К тому времени, когда Вольтер вернулся во Францию, прививку уже достаточно признали в Англии, чтобы она фигурировала в одной из первых всеобщих энциклопедий, опубликованных на английском, – «Циклопедии» Эфраима Чамберса, вышедшей в 1728 г. с подзаголовком «Универсальный словарь искусств и наук». В ней объяснялось, что процедура используется для «переноса недугов от одного субъекта к другому, особенно для прививания оспы; для нас эта практика внове, однако она издревле принята в странах Востока». Четко перечислялись преимущества метода: отмечалось, что прививка дает возможность выбрать благоприятное время года, оптимальный возраст и подходящее состояние здоровья пациента, обеспечивая его таким же иммунитетом, как и натуральная оспа, но создавая при этом «лишь ничтожнейшую опасность» для него.

Статья «Циклопедии» о «наилучшем методе» отражала тот факт, что при всей простоте народной практики, увиденной леди Мэри Уортли-Монтегю в Турции, английские врачи с самого начала модифицировали процедуру, подогнав ее под свои устоявшиеся представления. Вместо немудрящего прокалывания кожи тупой иглой, практиковавшегося женщинами Константинополя, в Англии эскулапы делали ланцетом глубокие разрезы на руке пациента и противолежащей ноге, а затем вносили в них крошечные комочки корпии, пропитанные оспенным гноем, после чего закрепляли их на месте при помощи бинтов, которые не снимали в течение нескольких дней. В соответствии с заветами классической медицины прививаемым требовалось провести три недели или даже больше, готовясь к процедуре: нужно было привести в равновесие все гуморы и добиться, чтобы организм находился в оптимальном состоянии для приема вносимого в него яда. Следовало придерживаться простого, по большей части вегетарианского рациона. Спиртное пить возбранялось. Пациентам пускали кровь, давали слабительное и рвотное, чтобы достичь баланса телесных жидкостей и помочь избежать лихорадки. Этот режим продолжался и после прививки, причем врачи приспосабливали методики лечения и набор медикаментов к особенностям конкретного пациента – его возрасту, конституции, образу жизни. Весь процесс, включая восстановление после процедуры, мог занимать два месяца даже без учета возможных осложнений, таких как инфицирование крупных надрезов.

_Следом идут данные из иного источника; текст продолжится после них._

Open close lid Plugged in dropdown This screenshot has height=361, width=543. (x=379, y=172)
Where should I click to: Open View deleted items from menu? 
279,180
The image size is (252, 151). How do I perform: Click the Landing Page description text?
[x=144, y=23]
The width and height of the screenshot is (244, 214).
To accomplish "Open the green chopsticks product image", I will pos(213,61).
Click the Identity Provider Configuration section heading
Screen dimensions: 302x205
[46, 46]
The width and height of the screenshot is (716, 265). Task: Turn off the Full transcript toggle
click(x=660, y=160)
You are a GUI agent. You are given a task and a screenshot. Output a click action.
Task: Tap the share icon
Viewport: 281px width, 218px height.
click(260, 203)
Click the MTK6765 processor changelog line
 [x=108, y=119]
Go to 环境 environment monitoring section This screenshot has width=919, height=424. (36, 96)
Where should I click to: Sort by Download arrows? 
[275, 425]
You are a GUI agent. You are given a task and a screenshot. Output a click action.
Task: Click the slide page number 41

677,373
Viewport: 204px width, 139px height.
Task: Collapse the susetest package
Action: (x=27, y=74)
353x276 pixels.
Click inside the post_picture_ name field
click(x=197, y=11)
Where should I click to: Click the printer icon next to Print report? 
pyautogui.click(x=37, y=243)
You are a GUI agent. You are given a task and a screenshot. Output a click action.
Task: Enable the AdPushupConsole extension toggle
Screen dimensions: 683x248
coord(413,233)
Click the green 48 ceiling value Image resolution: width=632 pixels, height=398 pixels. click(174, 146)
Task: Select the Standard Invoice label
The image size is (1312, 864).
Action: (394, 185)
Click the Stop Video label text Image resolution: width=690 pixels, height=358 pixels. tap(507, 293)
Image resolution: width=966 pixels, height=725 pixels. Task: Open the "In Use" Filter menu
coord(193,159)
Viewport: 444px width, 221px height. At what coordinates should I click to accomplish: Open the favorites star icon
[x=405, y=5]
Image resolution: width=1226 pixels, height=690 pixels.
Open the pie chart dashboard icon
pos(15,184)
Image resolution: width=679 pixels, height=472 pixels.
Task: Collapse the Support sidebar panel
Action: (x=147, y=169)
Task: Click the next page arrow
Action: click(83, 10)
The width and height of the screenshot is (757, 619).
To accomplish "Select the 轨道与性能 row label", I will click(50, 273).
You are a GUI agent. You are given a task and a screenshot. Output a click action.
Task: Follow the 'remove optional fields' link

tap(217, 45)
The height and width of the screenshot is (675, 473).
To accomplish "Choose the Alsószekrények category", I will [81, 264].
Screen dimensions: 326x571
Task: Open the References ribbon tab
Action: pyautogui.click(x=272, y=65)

Некоторые критики, в том числе и сама леди Мэри, упрекали докторов в том, что те намеренно усложняют изначально простую процедуру в попытке укрепить свой профессиональный авторитет и стрясти более высокие гонорары с доверчивых клиентов-аристократов. Однако, хотя для некоторых эскулапов прививочный метод, безусловно, в конце концов стал отличным средством обогащения, дорогостоящая подготовка и лечение были обусловлены скорее не жадностью, а попыткой докторов и их подопечных вписать новое научное открытие в рамки давно укоренившихся представлений. Мышление эпохи Просвещения и количественный анализ открывали дорогу радикальным новшествам, но последние изначально формировались под влиянием гуморальной теории, насчитывавшей много столетий, и сложившейся медицинской практики.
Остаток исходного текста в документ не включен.